Key Takeaways
OpenAI has upgraded the GPT-4 large language model, incorporating more multimodal functionalities. The update, GPT-4o (“o” for “omni”), introduces a key new feature: the ability to converse using natural speech rather than text-based prompts and responses.
While this development promises a more intuitive and engaging user experience, OpenAI acknowledges that voice capabilities also introduce “a variety of novel risks.”
In an official announcement, OpenAI described GPT-4o as “a step towards much more natural human-computer interaction.”
Unlike the standard GPT-4, OpenAI trained the new model on text, image and audio data simultaneously. This means it can process voice inputs natively, rather than relying on separate AI modules for voice-to-text and text-to-voice transcription.

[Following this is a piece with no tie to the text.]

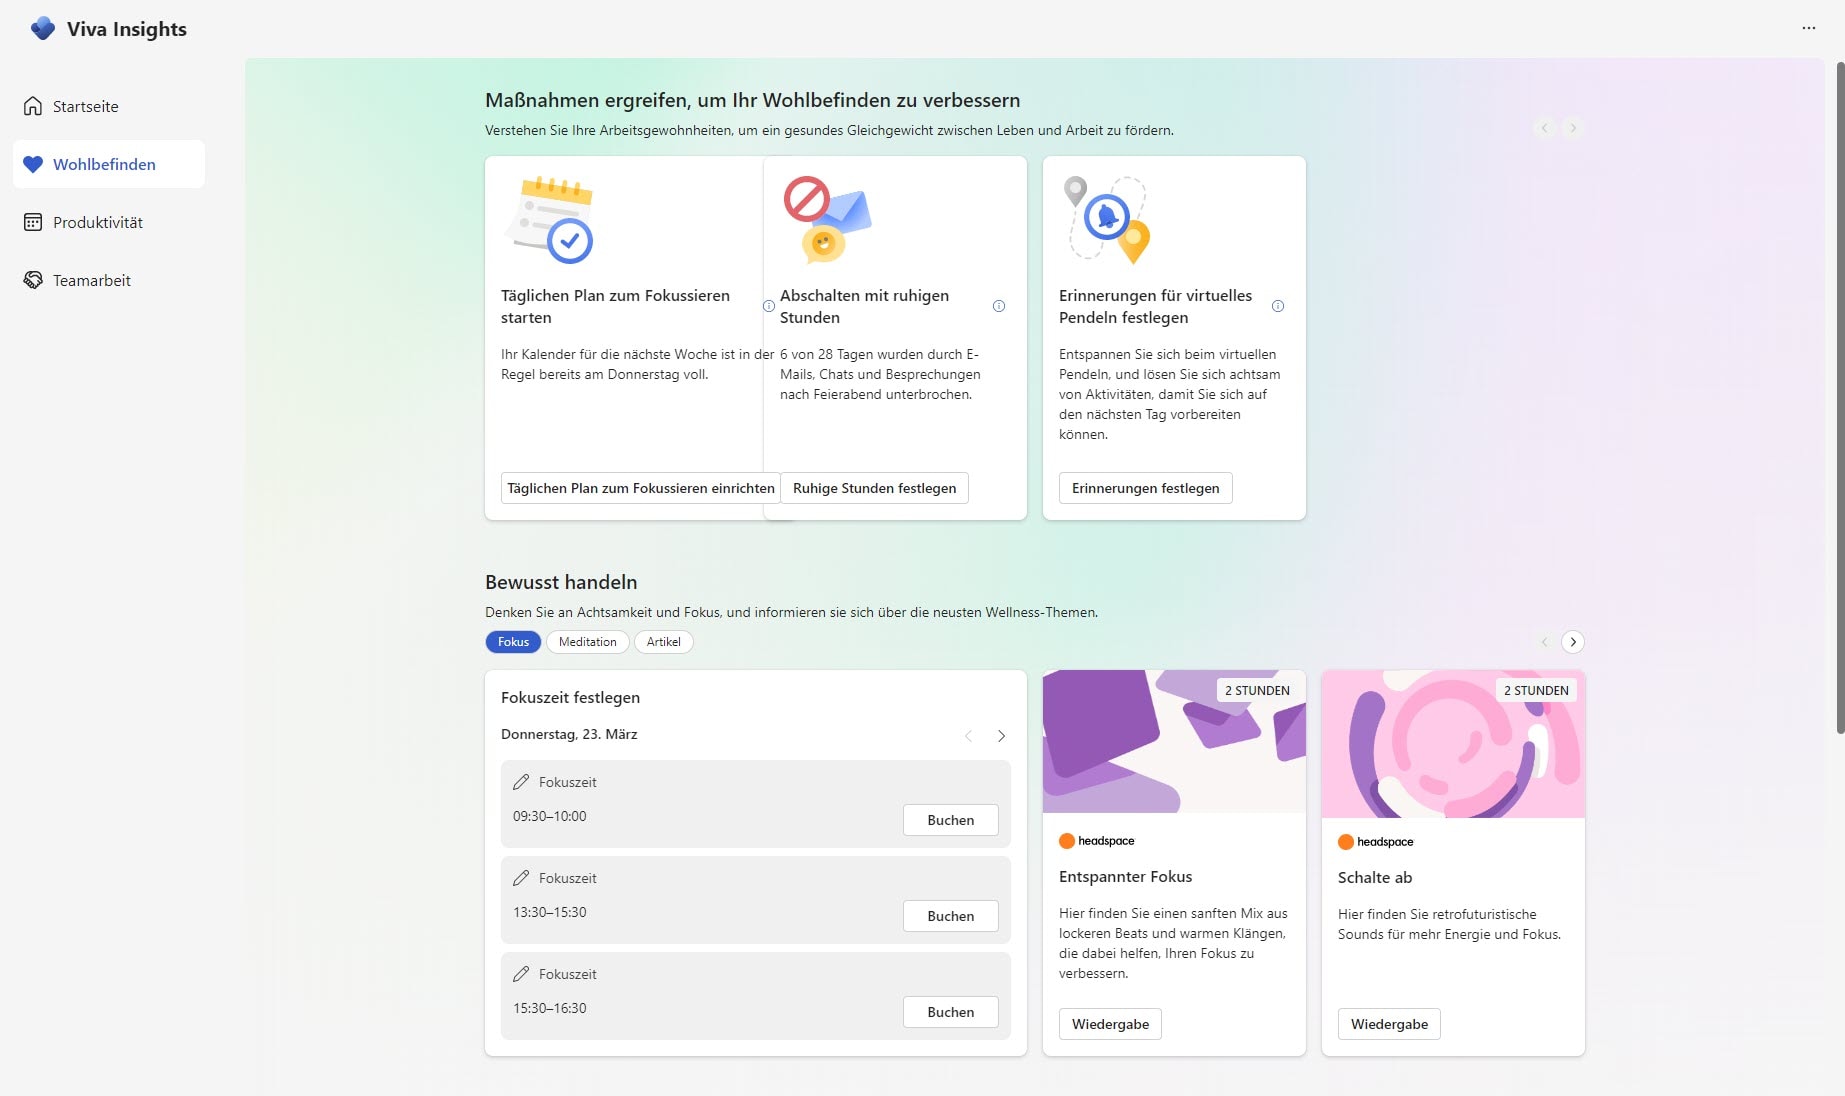
Task: Click the vertical page scrollbar
Action: click(x=1839, y=400)
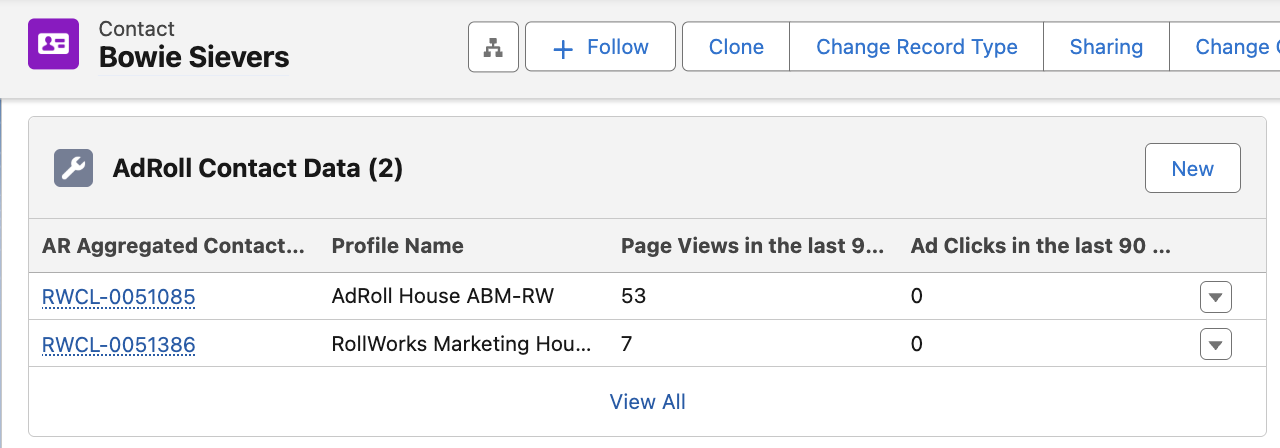The width and height of the screenshot is (1280, 448).
Task: Click View All AdRoll Contact Data
Action: tap(647, 402)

Whereas the previous versions had an average latency of 5.4 seconds, GPT-4o takes an average of just 320 milliseconds to generate a response. This, OpenAI observed, puts it on par with human response times.
The company started integrating GPT-4o’s text and image capabilities into ChatGPT on Monday, May 13. But before it rolls out the new voice features, the model will undergo further safety testing.
Commenting on the new model, OpenAI said, “we recognize that GPT-4o’s audio modalities present a variety of novel risks.”
Reading between the lines, this could be a reference to unauthorized AI impersonation.
In recent months, the capacity for modern generative AI to convincingly emulate real voices has sparked concerns over deceptive deepfakes and the rights of voice artists.
In a move that could help prevent the new model from being abused, OpenAI said that GPT-4o’s audio outputs will be limited to a selection of preset voices.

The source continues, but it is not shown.